I prezzi al consumo negli Stati Uniti sono cresciuti in agosto più delle previsioni e al passo più rapido da gennaio. Il dato rassicura la Federal Reserve sullo stato di salute dell'economia americana, in vista delle decisioni della settimana prossima sui tassi. Secondo quanto reso noto dal dipartimento del Lavoro americano, l'indice dei prezzi al consumo è cresciuto dello 0,4%, mentre gli analisti attendevano un aumento dello 0,3%, dopo il rialzo dello 0,1% di luglio.

Il dato "core", ovvero quello depurato dalla componente dei prezzi dei beni alimentari ed energetici, è cresciuto dello 0,2%, il massimo da febbraio, e in linea con le previsioni degli analist. Su base annuale il dato generale è in aumento dell'1,9% rispetto ad agosto 2016 e sotto il valore considerato ottimale dalla Federal Reserve, pari al 2%, mentre il dato "core" è in aumento dell'1,7% rispetto a un anno fa. In agosto i prezzi dell'energia sono balzati del 2,8% rispetto al mese precedente, sulla scia del rialzo della benzina, mentre quelli di generi alimentari sono saliti dello 0,1%.

Wall Street
La giornata a Wall Street: occhi su sussidi di disoccupazione e inflazione


Dati macroeconomici

Richieste iniziali sussidi di disoccupazione per la settimana conclusa il 9 settembre alle 8:30 (le 14:30 in Italia). Precedente: +62.000 a 298.000 unità. Consensus: 305.000 unità.

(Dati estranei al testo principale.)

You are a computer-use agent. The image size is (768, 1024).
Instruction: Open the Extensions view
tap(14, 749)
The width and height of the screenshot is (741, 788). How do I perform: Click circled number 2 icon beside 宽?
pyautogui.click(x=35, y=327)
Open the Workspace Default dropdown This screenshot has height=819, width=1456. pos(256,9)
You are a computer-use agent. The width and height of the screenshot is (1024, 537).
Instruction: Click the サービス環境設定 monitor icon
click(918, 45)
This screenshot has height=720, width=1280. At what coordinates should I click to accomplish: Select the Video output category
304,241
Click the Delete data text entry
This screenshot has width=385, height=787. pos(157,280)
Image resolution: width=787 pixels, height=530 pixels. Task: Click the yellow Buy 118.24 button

Indice prezzi al consumo per il mese di agosto alle 8:30 (le 14:30 in Italia). Dato generale: precedente +0,1%, consensus +0,4%. Dato core: precedente: +0,1%, consensus +0,2%.


Appuntamenti societari

Trimestrale di Oracle dopo la chiusura dei mercati.


Altri appuntamenti

Gerry Rice, direttore comunicazione del Fondo monetario internazionale, tiene il consueto briefing con la stampa alle 9:30 (le 15:30 in Italia). 

Wall Street
Euro in rialzo a 1,19 dollari, biglietto verde in ribasso a 110,40 yen

Euro in rialzo dello 0,13% a 1,19 dollari; nelle ultime 52 settimane, quotazione oscillata tra 1,0342 e 1,2093 dollari. Biglietto verde in ribasso dello 0,09% a 110,40 yen; nelle ultime 52 settimane, quotazione oscillata tra i 100,09 e i 118,66 yen.

Wall Street
Oro stabile a 1.328 dollari all'oncia

Oro stabile a 1.328 dollari all'oncia. Nelle ultime 52 settimane, quotazione oscillata tra i 1.139,70 e i 1.363,80 dollari all'oncia.

Wall Street
Petrolio in rialzo a 49,64 dollari al barile

Future del petrolio in rialzo dello 0,69% a 49,64 dollari al barile. Nelle ultime 52 settimane, quotazione oscillata tra i 42,52 e i 58,34 dollari al barile.

Wall Street
Future degli indici Usa stabili nel premercato

Future degli indici statunitensi stabili nel premercato: il Dow Jones perde lo 0,02%, lo S&P cede lo 0,05%, il Nasdaq scende dello 0,09%.

La seduta di ieri a Wall Street, iniziata in modesto calo, è finita con gli indici in rialzo e sui massimi di giornata. Il DJIA ha guadagnato 39,32 punti, lo 0,18%, a quota 22.158,18. L'S&P 500 è salito di 1,89 punti, lo 0,08%, a quota 2.498,37. Il Nasdaq ha aggiunto 5,91 punti, lo 0,09%, a quota 6.460,19.